> **Exercise requirements**: Scan the listing for the word "agent" and report every line that contains it.

> **Provided records**:
- Opening Delimiter -
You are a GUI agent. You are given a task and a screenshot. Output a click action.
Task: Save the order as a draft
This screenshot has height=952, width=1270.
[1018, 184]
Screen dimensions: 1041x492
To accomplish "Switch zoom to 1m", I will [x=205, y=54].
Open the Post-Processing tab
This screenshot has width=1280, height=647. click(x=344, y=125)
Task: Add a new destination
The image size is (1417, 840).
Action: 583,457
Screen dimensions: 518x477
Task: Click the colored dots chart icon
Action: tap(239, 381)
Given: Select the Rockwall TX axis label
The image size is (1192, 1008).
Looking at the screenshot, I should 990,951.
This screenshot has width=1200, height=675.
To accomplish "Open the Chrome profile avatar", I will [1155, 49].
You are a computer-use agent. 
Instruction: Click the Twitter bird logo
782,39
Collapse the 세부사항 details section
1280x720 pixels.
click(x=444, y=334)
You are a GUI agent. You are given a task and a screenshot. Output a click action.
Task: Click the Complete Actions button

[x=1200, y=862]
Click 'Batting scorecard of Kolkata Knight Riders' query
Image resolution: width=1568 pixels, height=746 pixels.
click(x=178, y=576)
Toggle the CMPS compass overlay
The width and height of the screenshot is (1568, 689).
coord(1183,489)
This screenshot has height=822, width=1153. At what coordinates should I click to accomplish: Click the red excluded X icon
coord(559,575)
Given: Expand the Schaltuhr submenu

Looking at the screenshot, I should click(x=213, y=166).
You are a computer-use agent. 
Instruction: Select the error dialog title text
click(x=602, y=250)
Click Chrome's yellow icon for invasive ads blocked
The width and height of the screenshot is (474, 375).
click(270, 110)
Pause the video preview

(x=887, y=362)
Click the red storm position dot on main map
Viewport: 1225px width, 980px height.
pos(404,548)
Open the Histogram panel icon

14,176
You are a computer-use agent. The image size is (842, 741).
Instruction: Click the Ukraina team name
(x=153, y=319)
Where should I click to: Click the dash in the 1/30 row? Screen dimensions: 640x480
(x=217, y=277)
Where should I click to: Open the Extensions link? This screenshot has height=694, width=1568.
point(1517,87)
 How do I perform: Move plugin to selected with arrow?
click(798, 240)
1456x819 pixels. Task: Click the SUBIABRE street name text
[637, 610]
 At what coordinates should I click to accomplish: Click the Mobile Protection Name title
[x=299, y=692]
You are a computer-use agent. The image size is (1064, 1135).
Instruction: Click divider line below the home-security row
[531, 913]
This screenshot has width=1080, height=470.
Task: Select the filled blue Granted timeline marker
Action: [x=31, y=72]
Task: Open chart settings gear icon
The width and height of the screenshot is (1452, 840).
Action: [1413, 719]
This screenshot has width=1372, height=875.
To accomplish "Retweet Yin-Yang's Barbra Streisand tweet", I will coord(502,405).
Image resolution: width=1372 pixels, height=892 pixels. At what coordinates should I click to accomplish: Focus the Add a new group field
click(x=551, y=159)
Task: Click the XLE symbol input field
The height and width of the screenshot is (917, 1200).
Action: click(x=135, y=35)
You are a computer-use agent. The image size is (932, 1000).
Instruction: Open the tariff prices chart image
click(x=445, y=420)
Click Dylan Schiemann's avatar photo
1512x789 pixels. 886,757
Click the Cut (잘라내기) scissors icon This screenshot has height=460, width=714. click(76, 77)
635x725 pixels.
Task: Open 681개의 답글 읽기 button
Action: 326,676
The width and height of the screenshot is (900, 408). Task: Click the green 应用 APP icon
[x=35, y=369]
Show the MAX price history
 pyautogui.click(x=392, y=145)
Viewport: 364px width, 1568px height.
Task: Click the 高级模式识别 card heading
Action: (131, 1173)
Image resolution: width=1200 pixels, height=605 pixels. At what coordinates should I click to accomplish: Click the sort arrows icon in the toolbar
- Closing Delimiter -
> **Worked solution**:
You are a GUI agent. You are given a task and a screenshot. Output a click action.
You are a computer-use agent. 
You are a GUI agent. You are given a task and a screenshot. Output a click action.
You are a computer-use agent. 
You are a computer-use agent. The image size is (842, 741).
You are a computer-use agent. The image size is (1064, 1135).
You are a computer-use agent. The image size is (932, 1000).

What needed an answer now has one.